Available data:
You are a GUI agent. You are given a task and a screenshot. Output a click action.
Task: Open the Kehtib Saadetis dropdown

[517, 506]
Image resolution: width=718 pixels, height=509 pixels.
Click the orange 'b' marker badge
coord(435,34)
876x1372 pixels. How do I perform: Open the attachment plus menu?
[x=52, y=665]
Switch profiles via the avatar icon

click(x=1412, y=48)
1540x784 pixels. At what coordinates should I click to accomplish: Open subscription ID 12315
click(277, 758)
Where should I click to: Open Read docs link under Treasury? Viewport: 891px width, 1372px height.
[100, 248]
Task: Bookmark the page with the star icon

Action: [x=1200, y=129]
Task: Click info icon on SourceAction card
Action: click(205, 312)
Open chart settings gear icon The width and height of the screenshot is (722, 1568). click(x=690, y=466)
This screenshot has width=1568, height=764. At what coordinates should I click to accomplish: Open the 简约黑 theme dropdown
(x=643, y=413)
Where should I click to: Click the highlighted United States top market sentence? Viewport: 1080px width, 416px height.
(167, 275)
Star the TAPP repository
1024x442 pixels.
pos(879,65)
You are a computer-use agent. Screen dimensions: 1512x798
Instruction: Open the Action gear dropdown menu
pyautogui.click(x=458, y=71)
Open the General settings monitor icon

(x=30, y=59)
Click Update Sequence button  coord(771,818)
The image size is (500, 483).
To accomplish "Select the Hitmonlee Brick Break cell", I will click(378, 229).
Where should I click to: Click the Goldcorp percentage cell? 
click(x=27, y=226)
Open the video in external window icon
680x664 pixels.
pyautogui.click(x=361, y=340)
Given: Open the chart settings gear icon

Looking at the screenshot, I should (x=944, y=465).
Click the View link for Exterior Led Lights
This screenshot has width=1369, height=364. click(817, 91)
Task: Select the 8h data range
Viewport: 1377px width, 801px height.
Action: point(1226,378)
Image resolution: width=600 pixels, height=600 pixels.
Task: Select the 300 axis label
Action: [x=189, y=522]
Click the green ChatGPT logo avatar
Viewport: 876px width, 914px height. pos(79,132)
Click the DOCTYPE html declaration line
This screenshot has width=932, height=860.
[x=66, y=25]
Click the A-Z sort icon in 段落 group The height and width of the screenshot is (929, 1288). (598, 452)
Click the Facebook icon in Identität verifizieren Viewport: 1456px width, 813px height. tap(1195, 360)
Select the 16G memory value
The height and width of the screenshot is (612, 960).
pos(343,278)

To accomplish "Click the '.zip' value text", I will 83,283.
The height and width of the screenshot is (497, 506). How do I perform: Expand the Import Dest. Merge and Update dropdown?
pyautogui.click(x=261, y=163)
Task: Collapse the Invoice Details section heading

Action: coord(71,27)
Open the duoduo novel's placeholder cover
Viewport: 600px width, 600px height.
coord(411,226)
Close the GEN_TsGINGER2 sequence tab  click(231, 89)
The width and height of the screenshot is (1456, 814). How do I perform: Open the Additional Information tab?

Problem requirements: Copy the data verbatim, starting at the line containing "I will 83,283." and ending with the final line of the data, with both of those lines included.

Output for this exercise:
To accomplish "Click the '.zip' value text", I will 83,283.
The height and width of the screenshot is (497, 506). How do I perform: Expand the Import Dest. Merge and Update dropdown?
pyautogui.click(x=261, y=163)
Task: Collapse the Invoice Details section heading

Action: coord(71,27)
Open the duoduo novel's placeholder cover
Viewport: 600px width, 600px height.
coord(411,226)
Close the GEN_TsGINGER2 sequence tab  click(231, 89)
The width and height of the screenshot is (1456, 814). How do I perform: Open the Additional Information tab?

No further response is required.